RECORDS FOR PROCESSING ::
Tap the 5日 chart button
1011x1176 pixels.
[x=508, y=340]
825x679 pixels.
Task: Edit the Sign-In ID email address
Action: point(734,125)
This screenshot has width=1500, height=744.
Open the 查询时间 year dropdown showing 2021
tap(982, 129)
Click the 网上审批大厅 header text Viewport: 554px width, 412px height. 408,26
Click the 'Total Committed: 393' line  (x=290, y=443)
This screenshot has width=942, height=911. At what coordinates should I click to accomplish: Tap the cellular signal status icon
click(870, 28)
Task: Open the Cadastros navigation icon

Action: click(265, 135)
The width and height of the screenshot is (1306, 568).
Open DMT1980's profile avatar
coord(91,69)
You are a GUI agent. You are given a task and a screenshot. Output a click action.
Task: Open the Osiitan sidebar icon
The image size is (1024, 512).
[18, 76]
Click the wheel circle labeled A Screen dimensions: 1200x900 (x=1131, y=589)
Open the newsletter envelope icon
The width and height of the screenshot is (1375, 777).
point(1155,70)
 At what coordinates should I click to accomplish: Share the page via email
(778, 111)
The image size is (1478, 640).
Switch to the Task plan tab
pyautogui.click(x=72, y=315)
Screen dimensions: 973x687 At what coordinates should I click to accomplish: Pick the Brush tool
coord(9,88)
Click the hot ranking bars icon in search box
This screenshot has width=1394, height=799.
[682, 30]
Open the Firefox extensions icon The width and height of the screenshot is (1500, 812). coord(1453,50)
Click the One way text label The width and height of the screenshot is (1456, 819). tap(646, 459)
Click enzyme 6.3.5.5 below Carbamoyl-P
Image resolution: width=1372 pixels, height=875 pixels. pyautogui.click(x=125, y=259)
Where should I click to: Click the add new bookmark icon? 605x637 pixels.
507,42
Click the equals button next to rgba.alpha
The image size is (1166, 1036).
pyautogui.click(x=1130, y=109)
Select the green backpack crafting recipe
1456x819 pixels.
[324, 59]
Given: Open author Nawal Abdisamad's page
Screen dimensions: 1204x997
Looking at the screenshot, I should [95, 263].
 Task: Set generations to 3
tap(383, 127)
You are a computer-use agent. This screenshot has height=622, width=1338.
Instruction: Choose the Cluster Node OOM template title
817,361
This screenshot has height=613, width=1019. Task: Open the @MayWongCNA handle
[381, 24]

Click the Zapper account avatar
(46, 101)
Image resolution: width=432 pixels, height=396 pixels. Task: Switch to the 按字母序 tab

TASK DETAILS :: The answer must restate each entry word for word.

EXERCISE OUTPUT ::
Tap the 5日 chart button
1011x1176 pixels.
[x=508, y=340]
825x679 pixels.
Task: Edit the Sign-In ID email address
Action: point(734,125)
This screenshot has width=1500, height=744.
Open the 查询时间 year dropdown showing 2021
tap(982, 129)
Click the 网上审批大厅 header text Viewport: 554px width, 412px height. 408,26
Click the 'Total Committed: 393' line  (x=290, y=443)
This screenshot has width=942, height=911. At what coordinates should I click to accomplish: Tap the cellular signal status icon
click(870, 28)
Task: Open the Cadastros navigation icon

Action: click(265, 135)
The width and height of the screenshot is (1306, 568).
Open DMT1980's profile avatar
coord(91,69)
You are a GUI agent. You are given a task and a screenshot. Output a click action.
Task: Open the Osiitan sidebar icon
The image size is (1024, 512).
[18, 76]
Click the wheel circle labeled A Screen dimensions: 1200x900 (x=1131, y=589)
Open the newsletter envelope icon
The width and height of the screenshot is (1375, 777).
point(1155,70)
 At what coordinates should I click to accomplish: Share the page via email
(778, 111)
The image size is (1478, 640).
Switch to the Task plan tab
pyautogui.click(x=72, y=315)
Screen dimensions: 973x687 At what coordinates should I click to accomplish: Pick the Brush tool
coord(9,88)
Click the hot ranking bars icon in search box
This screenshot has width=1394, height=799.
[682, 30]
Open the Firefox extensions icon The width and height of the screenshot is (1500, 812). coord(1453,50)
Click the One way text label The width and height of the screenshot is (1456, 819). tap(646, 459)
Click enzyme 6.3.5.5 below Carbamoyl-P
Image resolution: width=1372 pixels, height=875 pixels. pyautogui.click(x=125, y=259)
Where should I click to: Click the add new bookmark icon? 605x637 pixels.
507,42
Click the equals button next to rgba.alpha
The image size is (1166, 1036).
pyautogui.click(x=1130, y=109)
Select the green backpack crafting recipe
1456x819 pixels.
[324, 59]
Given: Open author Nawal Abdisamad's page
Screen dimensions: 1204x997
Looking at the screenshot, I should [95, 263].
 Task: Set generations to 3
tap(383, 127)
You are a computer-use agent. This screenshot has height=622, width=1338.
Instruction: Choose the Cluster Node OOM template title
817,361
This screenshot has height=613, width=1019. Task: Open the @MayWongCNA handle
[381, 24]

Click the Zapper account avatar
(46, 101)
Image resolution: width=432 pixels, height=396 pixels. Task: Switch to the 按字母序 tab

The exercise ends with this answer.